• [Work instructions]: Express the lines of the entries below as a Markdown table with the columns Row and Text, starting with the line that contains "The image size is (800, 591)." and going on through the end of the entries, with blank lines left out. Number each line under Row, and leave the pictures out of the table.

• [Records for processing]:
* BEGIN *

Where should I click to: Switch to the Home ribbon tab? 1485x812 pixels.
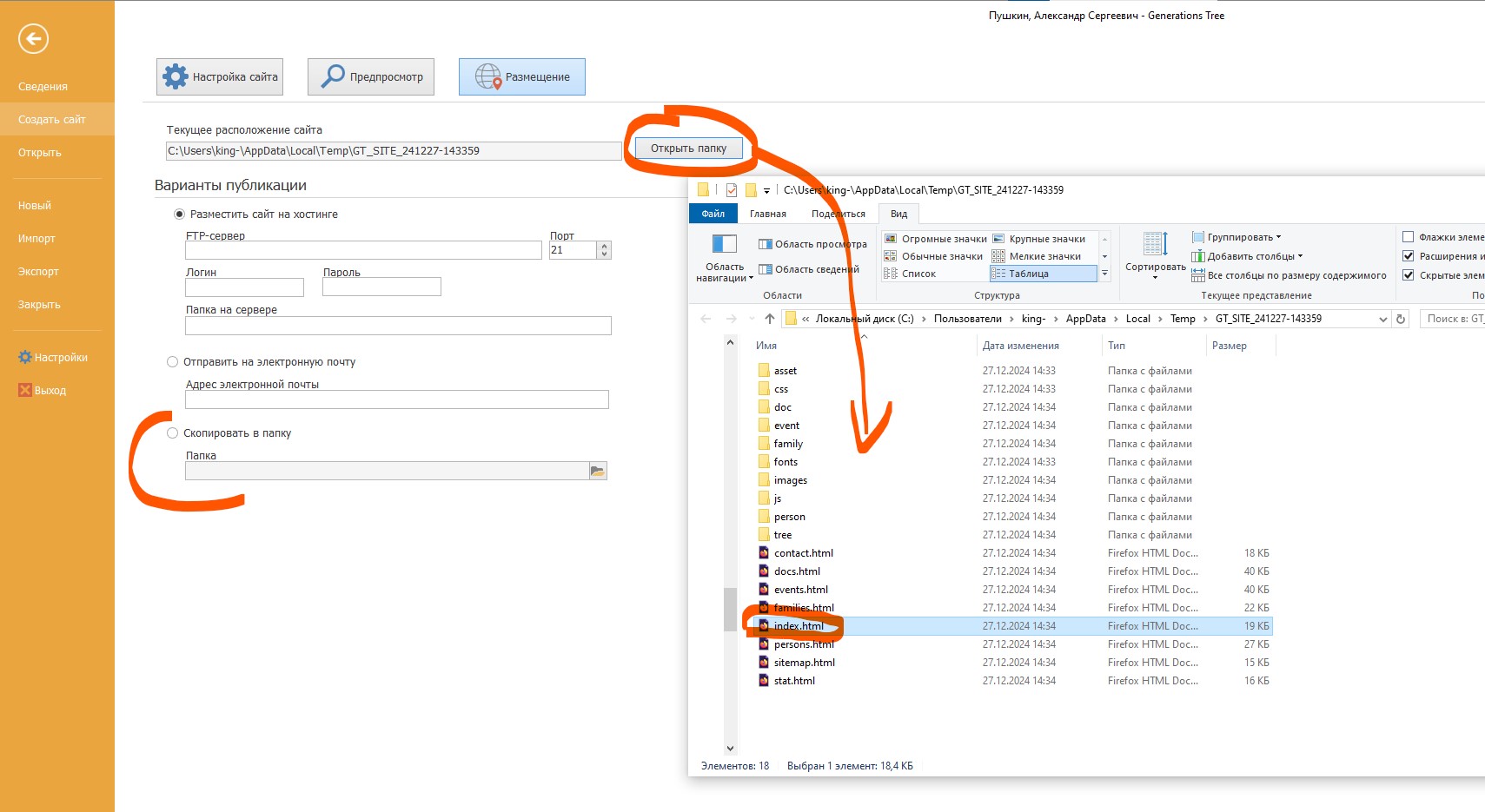point(767,214)
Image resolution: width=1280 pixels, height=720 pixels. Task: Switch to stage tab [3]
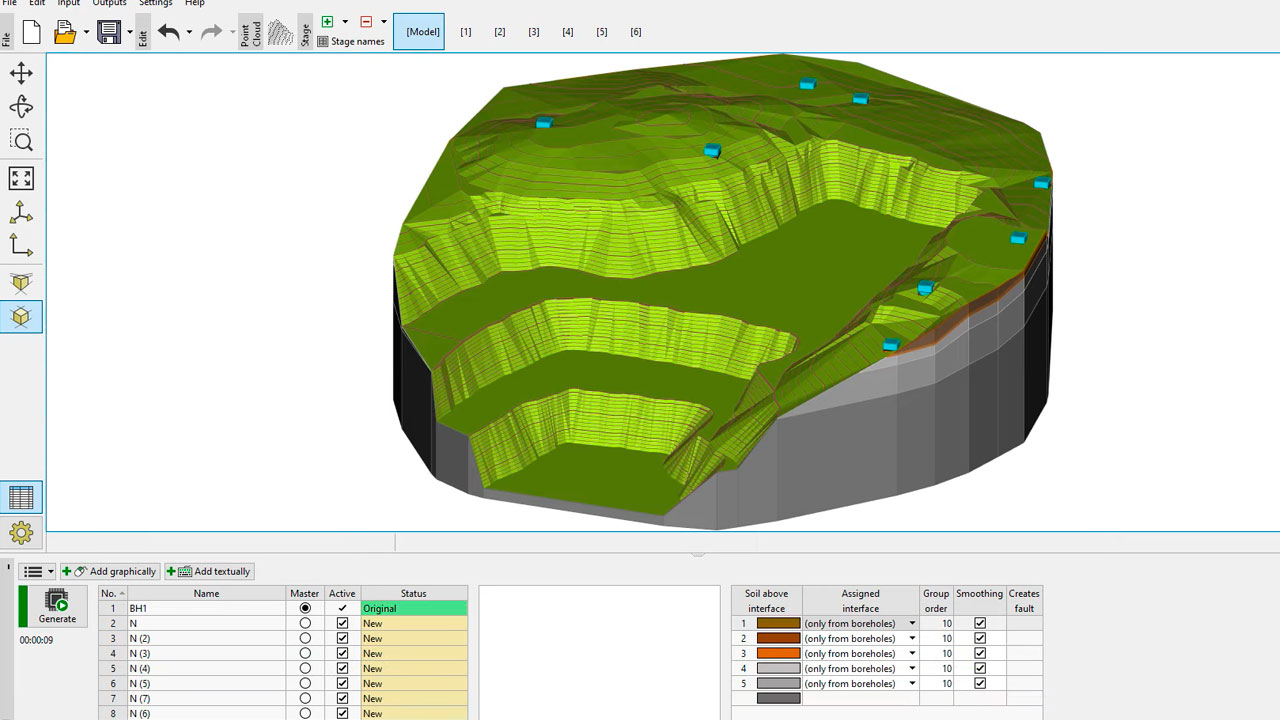coord(534,32)
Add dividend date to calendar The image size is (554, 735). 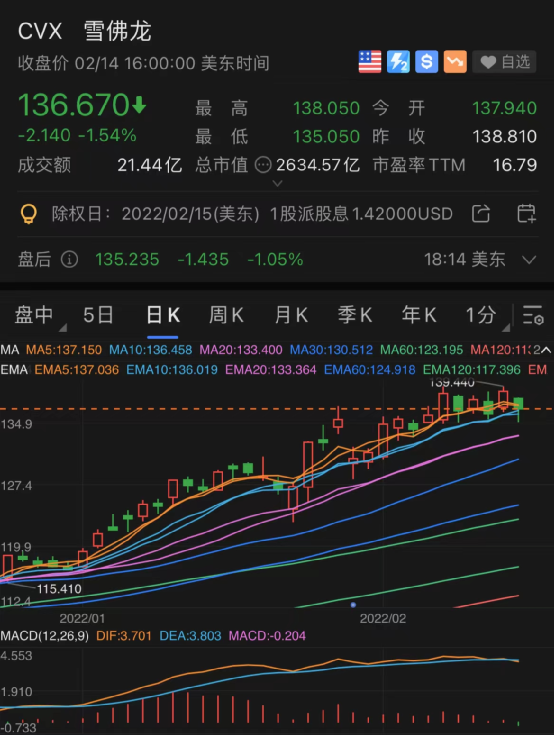click(526, 214)
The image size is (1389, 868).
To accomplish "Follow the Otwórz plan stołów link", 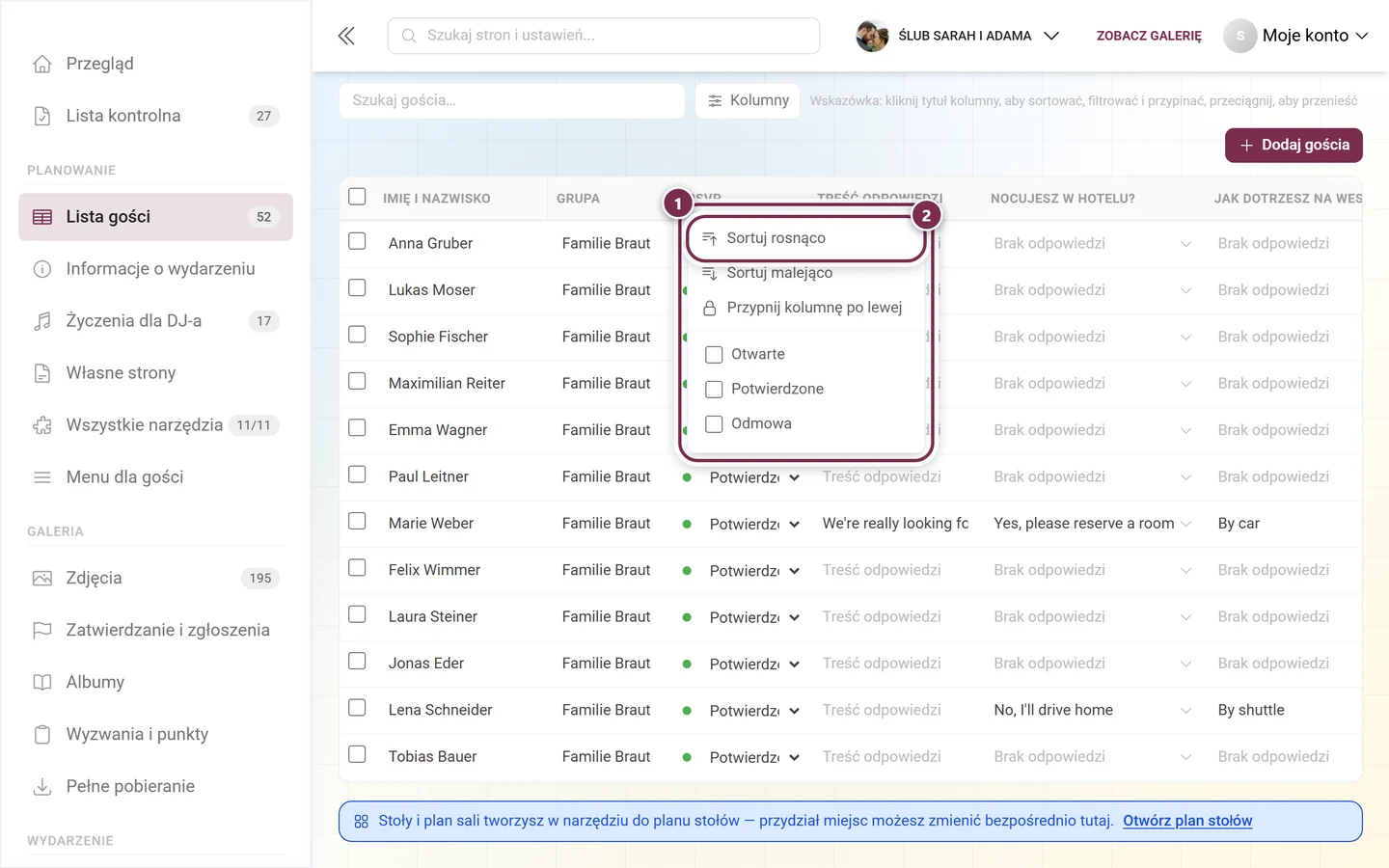I will 1187,821.
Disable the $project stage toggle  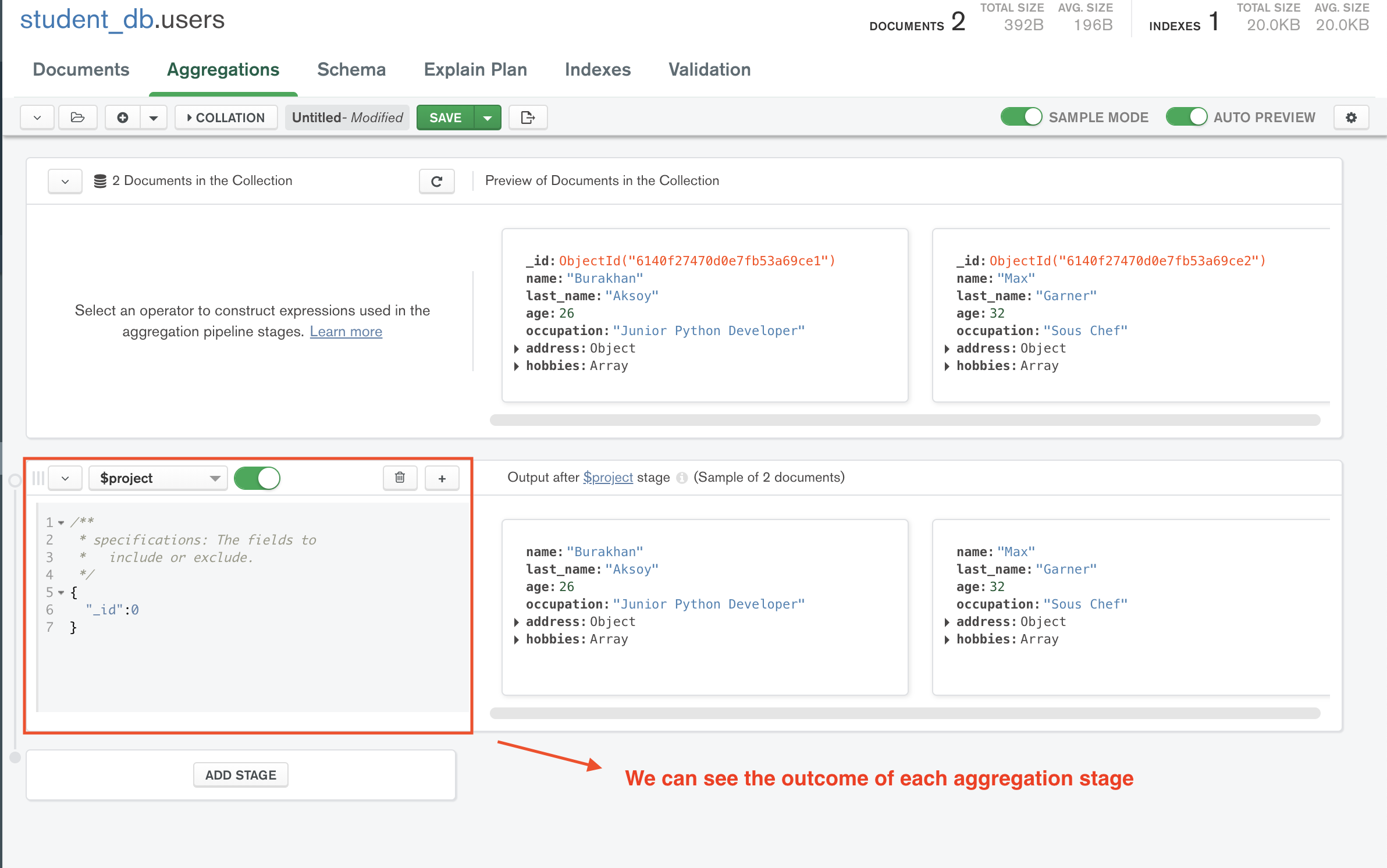[257, 478]
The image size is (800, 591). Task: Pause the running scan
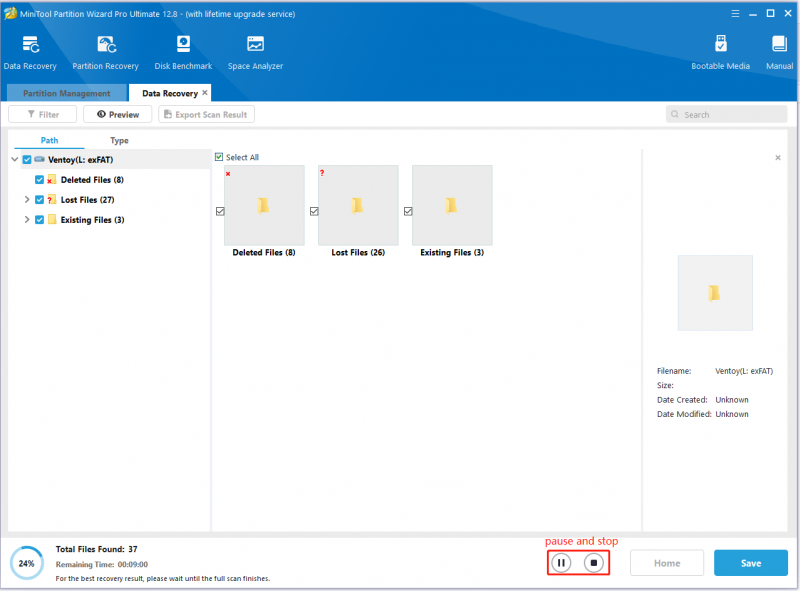click(x=561, y=563)
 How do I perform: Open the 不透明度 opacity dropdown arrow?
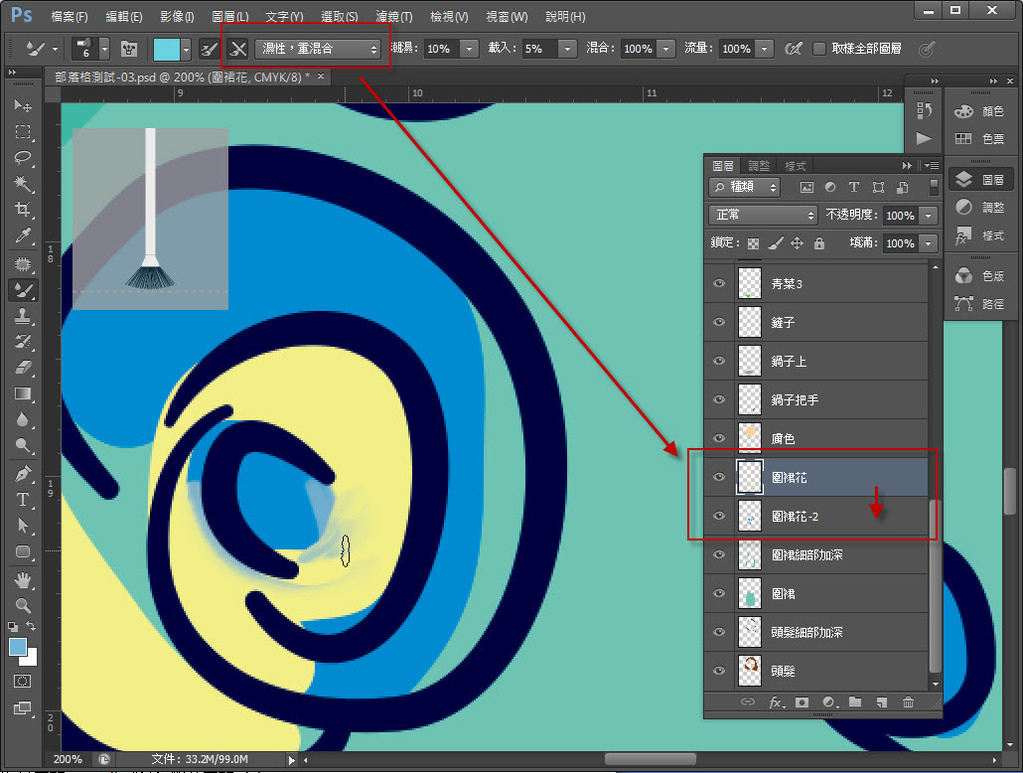(930, 215)
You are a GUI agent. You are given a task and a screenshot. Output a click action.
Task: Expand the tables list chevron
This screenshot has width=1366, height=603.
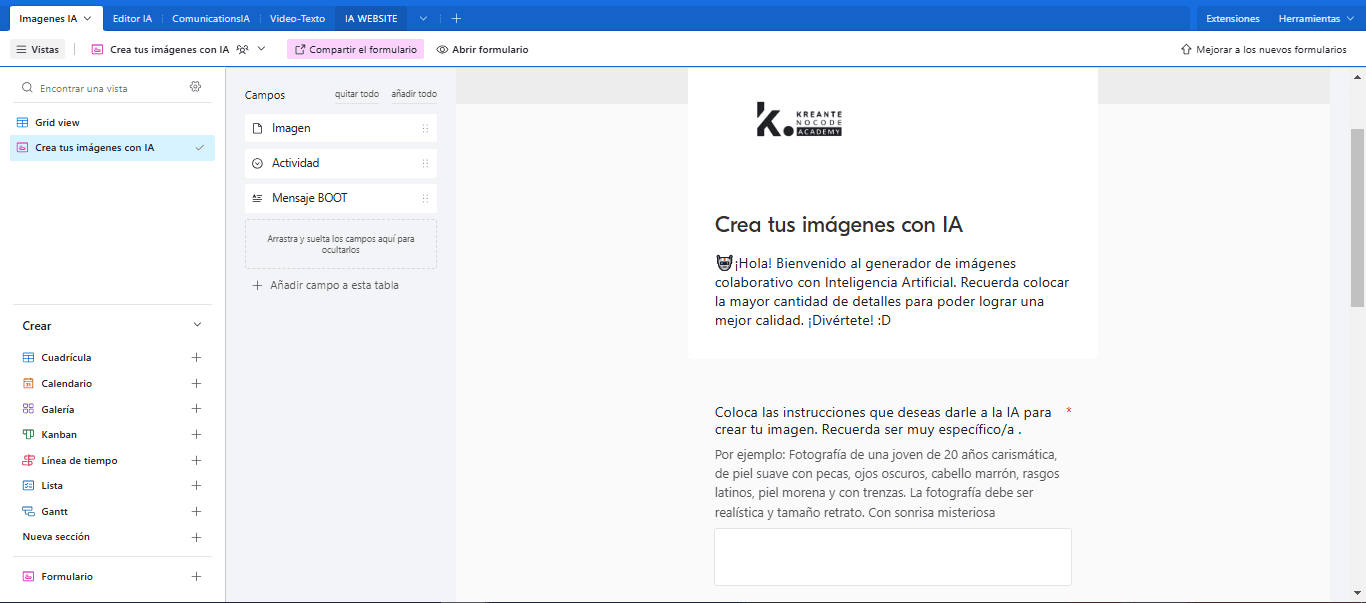pyautogui.click(x=423, y=18)
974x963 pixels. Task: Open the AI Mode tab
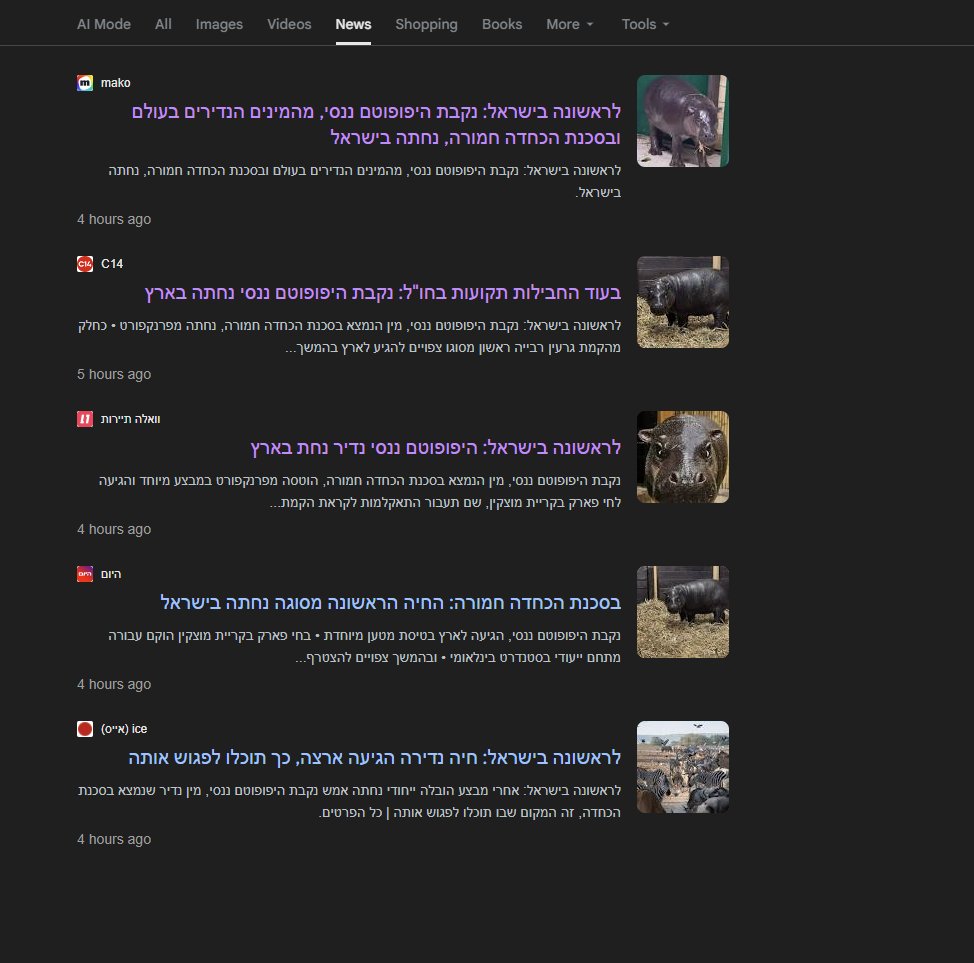coord(103,24)
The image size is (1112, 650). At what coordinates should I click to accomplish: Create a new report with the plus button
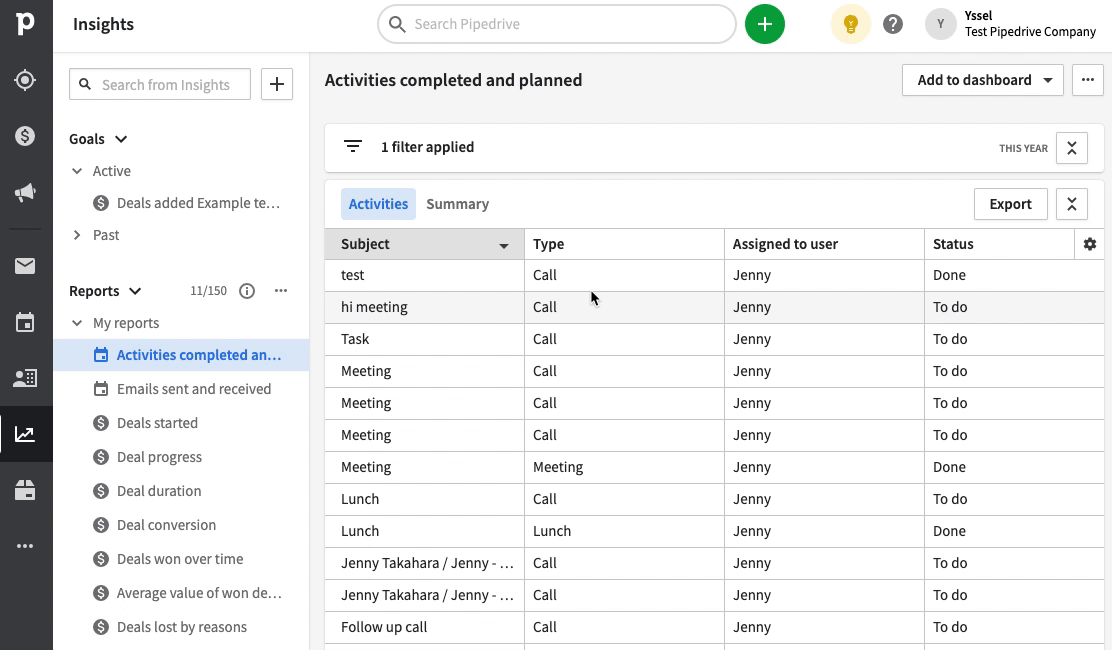[x=277, y=84]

* END *

• [Output for this task]:
| Row | Text |
|---|---|
| 1 | The image size is (800, 591). Task: Pause the running scan |
| 2 | click(x=561, y=563) |
| 3 |  How do I perform: Open the 不透明度 opacity dropdown arrow? |
| 4 | (930, 215) |
| 5 | You are a GUI agent. You are given a task and a screenshot. Output a click action. |
| 6 | Task: Expand the tables list chevron |
| 7 | This screenshot has width=1366, height=603. |
| 8 | pyautogui.click(x=423, y=18) |
| 9 | 974x963 pixels. Task: Open the AI Mode tab |
| 10 | coord(103,24) |
| 11 | The image size is (1112, 650). At what coordinates should I click to accomplish: Create a new report with the plus button |
| 12 | [x=277, y=84] |